::: Dataset records
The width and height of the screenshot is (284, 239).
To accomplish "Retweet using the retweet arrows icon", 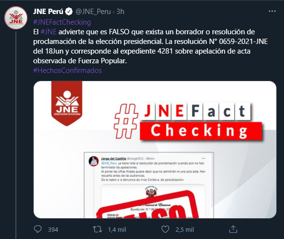I will (97, 229).
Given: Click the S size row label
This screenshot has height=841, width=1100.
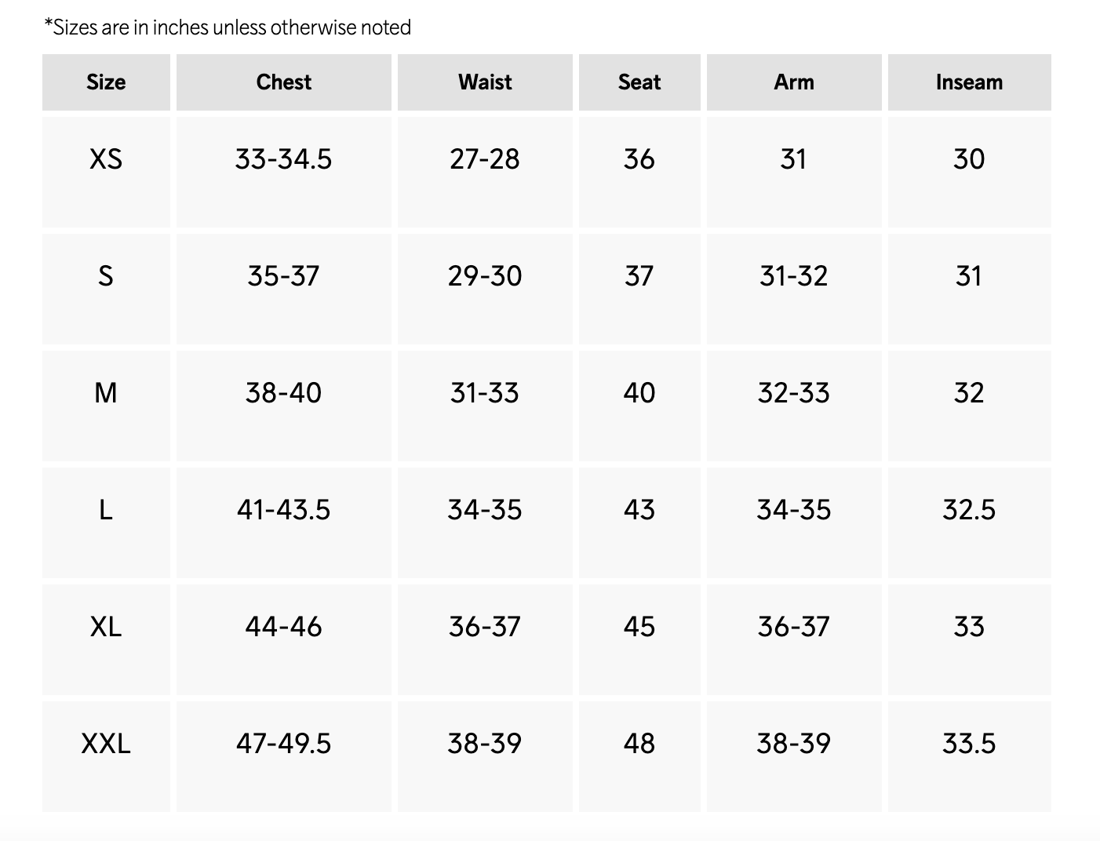Looking at the screenshot, I should pyautogui.click(x=106, y=276).
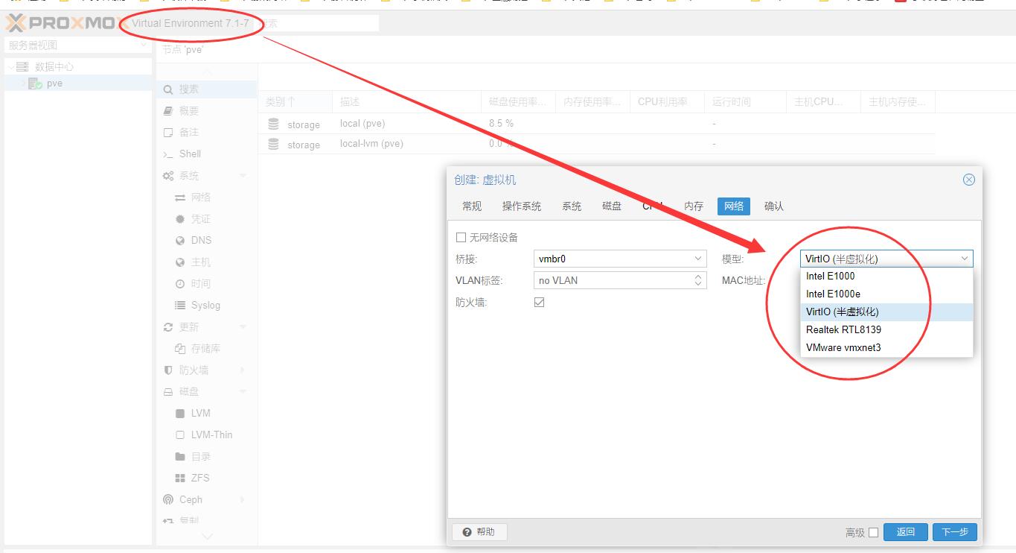Enable the no network device checkbox
The image size is (1016, 553).
461,238
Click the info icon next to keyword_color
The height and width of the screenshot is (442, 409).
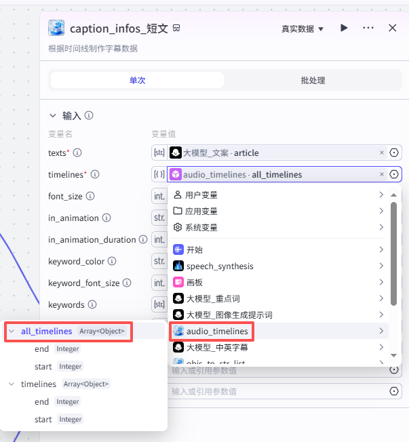point(112,261)
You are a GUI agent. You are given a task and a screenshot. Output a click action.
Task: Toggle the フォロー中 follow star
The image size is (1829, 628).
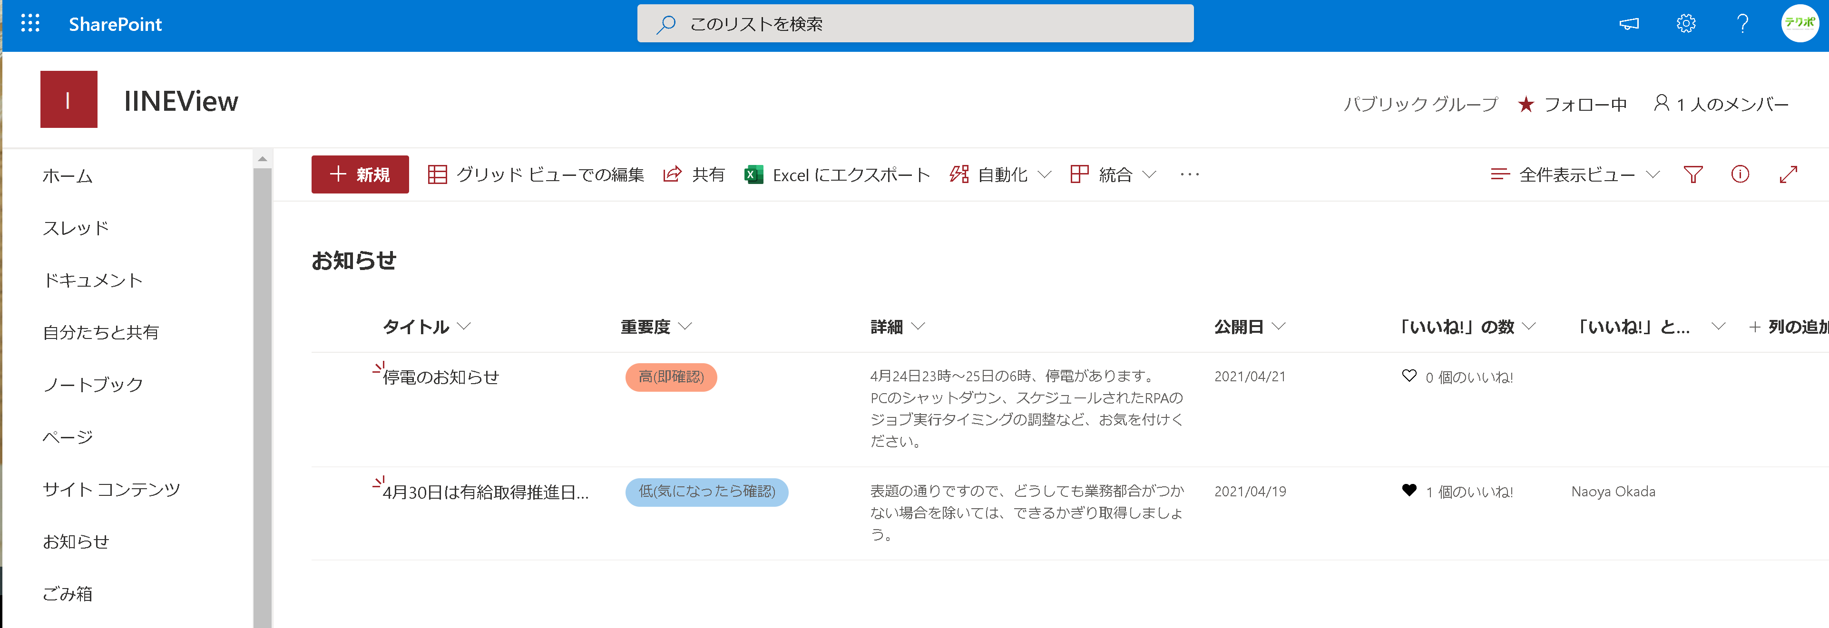pyautogui.click(x=1525, y=104)
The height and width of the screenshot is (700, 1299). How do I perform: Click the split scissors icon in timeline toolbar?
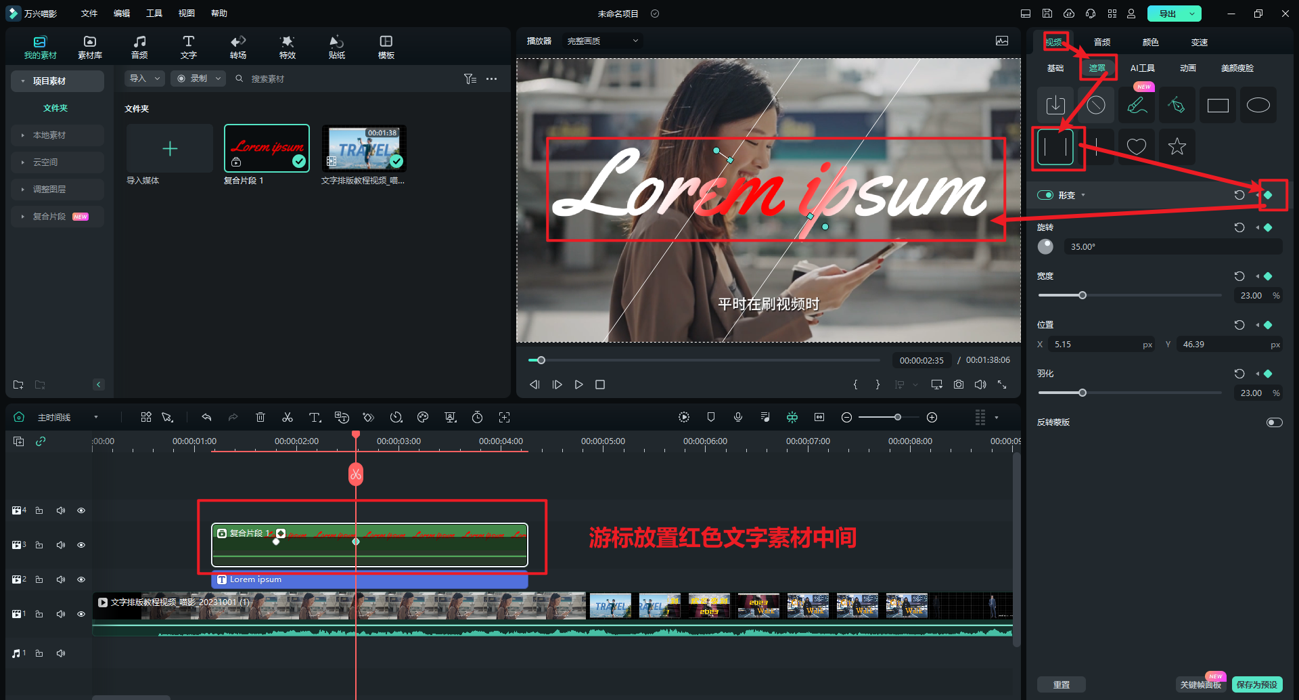(288, 417)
::::::
== Instruction ==
Turn the rows above, from the line containing "Click the info icon next to keyword_color" up to and including the line containing "point(112,261)", into a JSON list of strings with one string per line and no blank lines. Leave the pictures out.

== Final result ==
[
  "Click the info icon next to keyword_color",
  "The height and width of the screenshot is (442, 409).",
  "point(112,261)"
]